## GIVEN INFORMATION
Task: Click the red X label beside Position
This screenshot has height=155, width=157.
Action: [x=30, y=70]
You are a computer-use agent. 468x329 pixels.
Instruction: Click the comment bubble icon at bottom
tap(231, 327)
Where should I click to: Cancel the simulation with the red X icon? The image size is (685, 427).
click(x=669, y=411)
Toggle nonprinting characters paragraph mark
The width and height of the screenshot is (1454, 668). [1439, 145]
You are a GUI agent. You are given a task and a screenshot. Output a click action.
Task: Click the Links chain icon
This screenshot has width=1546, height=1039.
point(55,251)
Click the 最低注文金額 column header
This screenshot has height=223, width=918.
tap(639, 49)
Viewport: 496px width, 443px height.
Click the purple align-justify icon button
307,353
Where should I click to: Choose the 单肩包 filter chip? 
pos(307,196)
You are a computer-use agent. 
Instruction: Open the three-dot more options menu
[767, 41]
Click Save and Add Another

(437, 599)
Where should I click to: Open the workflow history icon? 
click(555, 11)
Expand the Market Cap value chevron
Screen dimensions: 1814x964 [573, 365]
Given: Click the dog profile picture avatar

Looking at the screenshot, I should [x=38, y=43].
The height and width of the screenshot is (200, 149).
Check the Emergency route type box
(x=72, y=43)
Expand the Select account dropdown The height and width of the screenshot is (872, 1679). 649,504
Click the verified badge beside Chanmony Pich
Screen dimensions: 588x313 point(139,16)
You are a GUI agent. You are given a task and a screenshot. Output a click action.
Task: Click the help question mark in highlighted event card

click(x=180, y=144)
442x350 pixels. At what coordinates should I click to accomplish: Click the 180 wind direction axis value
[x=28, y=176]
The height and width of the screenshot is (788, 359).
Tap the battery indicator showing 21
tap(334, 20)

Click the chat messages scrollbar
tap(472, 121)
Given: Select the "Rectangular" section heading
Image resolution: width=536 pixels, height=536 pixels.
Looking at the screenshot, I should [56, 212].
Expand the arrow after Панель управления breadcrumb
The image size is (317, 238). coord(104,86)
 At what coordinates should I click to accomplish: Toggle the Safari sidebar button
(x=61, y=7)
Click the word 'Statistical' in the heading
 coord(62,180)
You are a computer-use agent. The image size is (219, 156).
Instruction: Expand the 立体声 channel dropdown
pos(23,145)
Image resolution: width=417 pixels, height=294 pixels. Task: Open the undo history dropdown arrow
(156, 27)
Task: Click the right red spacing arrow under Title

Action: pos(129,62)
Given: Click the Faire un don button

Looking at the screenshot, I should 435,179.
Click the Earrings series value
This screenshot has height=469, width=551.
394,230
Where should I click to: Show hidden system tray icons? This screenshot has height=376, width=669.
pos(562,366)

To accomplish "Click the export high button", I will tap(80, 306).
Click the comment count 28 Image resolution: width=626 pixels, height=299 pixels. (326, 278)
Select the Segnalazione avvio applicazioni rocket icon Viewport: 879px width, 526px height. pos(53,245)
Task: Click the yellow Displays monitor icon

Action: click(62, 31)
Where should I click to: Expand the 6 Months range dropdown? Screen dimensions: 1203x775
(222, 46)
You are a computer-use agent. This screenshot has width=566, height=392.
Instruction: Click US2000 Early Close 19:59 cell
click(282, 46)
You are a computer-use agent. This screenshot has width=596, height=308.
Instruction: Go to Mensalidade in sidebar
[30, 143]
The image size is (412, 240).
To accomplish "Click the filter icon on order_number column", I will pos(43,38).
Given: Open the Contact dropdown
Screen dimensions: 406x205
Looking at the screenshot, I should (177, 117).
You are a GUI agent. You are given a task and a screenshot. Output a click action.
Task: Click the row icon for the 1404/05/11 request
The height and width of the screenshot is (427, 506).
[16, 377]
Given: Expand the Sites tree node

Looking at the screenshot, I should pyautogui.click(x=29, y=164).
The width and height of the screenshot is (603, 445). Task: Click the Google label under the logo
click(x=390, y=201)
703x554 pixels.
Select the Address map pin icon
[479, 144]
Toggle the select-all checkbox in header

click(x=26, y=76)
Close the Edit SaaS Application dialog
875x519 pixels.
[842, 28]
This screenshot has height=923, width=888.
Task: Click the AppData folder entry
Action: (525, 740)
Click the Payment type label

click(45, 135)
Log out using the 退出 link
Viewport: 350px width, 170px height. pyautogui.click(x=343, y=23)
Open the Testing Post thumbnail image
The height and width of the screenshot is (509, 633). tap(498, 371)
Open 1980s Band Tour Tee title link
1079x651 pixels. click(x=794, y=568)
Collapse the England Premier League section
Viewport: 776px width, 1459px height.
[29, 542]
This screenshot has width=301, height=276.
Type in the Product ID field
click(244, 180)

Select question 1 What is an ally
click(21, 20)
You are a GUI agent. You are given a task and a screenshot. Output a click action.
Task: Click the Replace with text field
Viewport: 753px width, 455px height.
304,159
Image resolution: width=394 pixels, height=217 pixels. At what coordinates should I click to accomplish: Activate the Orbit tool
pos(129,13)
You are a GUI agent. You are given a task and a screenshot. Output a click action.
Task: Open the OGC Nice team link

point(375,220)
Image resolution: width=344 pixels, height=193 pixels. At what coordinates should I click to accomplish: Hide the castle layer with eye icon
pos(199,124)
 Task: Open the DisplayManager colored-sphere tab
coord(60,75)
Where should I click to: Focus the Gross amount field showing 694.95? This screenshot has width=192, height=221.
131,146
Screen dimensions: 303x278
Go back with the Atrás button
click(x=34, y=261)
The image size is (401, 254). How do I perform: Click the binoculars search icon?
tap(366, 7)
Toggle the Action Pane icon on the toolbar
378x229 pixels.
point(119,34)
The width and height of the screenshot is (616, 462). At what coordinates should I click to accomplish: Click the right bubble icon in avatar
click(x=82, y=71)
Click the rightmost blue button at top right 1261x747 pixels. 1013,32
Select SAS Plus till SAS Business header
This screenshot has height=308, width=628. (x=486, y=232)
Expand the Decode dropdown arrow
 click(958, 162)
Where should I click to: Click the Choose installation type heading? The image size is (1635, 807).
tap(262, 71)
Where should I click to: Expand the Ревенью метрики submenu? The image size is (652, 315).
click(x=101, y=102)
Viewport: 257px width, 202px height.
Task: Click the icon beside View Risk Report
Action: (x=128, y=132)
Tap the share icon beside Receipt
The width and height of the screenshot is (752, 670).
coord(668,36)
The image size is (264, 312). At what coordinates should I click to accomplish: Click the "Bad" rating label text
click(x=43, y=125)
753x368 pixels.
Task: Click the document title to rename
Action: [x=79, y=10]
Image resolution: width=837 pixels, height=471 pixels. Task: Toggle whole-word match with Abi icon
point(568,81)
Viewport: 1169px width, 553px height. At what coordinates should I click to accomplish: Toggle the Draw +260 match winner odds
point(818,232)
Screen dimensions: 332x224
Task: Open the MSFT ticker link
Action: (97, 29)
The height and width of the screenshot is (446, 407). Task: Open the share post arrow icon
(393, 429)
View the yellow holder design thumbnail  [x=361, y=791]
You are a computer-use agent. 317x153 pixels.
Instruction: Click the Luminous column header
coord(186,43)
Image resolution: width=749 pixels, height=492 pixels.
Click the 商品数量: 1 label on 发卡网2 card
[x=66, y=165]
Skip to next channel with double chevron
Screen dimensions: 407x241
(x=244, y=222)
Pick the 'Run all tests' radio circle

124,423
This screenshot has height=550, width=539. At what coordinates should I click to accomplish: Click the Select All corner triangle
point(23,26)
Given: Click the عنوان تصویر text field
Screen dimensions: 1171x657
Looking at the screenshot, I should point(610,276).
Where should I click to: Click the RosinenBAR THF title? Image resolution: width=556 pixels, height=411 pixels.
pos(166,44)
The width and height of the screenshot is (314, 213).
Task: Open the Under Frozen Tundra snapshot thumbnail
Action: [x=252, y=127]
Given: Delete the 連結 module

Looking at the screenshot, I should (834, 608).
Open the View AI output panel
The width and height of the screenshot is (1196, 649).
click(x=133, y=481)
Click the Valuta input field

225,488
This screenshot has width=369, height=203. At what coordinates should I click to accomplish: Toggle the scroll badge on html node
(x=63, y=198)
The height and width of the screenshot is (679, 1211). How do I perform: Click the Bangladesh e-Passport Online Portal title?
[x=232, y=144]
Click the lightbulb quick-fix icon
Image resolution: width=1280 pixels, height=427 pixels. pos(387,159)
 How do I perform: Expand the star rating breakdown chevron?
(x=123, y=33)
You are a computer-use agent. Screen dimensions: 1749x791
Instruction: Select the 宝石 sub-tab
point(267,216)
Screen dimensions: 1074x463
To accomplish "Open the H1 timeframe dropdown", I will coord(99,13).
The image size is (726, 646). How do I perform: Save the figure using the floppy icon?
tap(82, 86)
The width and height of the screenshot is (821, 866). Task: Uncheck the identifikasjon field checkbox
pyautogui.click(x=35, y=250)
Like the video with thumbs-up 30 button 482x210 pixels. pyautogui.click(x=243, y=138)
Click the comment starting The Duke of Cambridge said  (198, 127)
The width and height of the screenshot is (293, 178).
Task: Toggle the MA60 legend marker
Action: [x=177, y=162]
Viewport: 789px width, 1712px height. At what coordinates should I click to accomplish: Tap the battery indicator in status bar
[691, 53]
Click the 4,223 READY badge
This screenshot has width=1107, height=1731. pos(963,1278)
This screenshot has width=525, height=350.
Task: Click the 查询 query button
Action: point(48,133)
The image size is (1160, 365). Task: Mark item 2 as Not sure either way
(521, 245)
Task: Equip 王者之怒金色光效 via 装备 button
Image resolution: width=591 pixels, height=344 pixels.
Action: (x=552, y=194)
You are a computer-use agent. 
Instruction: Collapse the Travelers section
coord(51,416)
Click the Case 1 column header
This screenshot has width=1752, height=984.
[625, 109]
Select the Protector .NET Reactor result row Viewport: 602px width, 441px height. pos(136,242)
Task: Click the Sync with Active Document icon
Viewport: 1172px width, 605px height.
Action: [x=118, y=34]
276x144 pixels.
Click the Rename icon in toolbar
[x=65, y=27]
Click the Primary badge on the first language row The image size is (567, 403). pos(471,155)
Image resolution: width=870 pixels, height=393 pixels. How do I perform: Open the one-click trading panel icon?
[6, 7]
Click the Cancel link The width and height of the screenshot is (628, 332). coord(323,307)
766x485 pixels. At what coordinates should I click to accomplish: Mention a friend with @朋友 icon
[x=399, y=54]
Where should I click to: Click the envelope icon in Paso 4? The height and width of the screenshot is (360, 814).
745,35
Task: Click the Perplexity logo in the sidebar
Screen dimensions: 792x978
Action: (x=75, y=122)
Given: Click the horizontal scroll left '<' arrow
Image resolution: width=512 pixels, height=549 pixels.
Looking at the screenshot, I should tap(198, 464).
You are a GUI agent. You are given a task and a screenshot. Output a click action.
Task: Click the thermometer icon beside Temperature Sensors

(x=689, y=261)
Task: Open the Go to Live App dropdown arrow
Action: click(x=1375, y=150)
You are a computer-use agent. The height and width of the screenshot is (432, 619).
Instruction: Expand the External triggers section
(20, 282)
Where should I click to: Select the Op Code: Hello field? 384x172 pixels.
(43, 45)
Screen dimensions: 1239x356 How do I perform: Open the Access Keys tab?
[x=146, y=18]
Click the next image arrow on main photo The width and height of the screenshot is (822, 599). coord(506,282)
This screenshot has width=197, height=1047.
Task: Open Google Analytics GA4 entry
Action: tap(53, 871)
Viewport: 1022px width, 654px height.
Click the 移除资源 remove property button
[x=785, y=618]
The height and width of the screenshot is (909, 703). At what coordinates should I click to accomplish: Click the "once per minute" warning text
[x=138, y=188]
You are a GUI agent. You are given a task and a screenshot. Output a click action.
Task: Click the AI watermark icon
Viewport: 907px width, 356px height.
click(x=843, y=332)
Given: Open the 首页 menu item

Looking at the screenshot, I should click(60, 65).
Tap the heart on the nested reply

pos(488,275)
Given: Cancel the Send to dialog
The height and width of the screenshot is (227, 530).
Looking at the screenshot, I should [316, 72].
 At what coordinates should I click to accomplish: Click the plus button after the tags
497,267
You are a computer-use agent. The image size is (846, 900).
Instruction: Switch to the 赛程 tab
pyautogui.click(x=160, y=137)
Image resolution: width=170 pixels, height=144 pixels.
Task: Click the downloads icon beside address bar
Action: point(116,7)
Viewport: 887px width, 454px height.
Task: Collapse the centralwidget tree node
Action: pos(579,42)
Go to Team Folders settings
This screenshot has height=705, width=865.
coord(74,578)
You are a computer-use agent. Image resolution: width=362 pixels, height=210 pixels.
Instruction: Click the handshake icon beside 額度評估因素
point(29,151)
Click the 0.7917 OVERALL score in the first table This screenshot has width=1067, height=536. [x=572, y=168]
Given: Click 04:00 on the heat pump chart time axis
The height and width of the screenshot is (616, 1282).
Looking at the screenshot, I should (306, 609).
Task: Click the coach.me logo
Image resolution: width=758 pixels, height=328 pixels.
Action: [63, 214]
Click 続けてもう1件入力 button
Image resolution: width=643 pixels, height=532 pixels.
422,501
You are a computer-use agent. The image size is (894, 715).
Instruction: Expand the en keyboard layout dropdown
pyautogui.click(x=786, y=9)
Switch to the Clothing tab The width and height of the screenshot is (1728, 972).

## REQUIRED ACTION
What you give back must match the material exactly, beginning with its first line and ending with the line holding "Viewport: 496px width, 443px height.".

## WRITTEN RESPONSE
Task: Click the red X label beside Position
This screenshot has height=155, width=157.
Action: [x=30, y=70]
You are a computer-use agent. 468x329 pixels.
Instruction: Click the comment bubble icon at bottom
tap(231, 327)
Where should I click to: Cancel the simulation with the red X icon? The image size is (685, 427).
click(x=669, y=411)
Toggle nonprinting characters paragraph mark
The width and height of the screenshot is (1454, 668). [1439, 145]
You are a GUI agent. You are given a task and a screenshot. Output a click action.
Task: Click the Links chain icon
This screenshot has width=1546, height=1039.
point(55,251)
Click the 最低注文金額 column header
This screenshot has height=223, width=918.
tap(639, 49)
Viewport: 496px width, 443px height.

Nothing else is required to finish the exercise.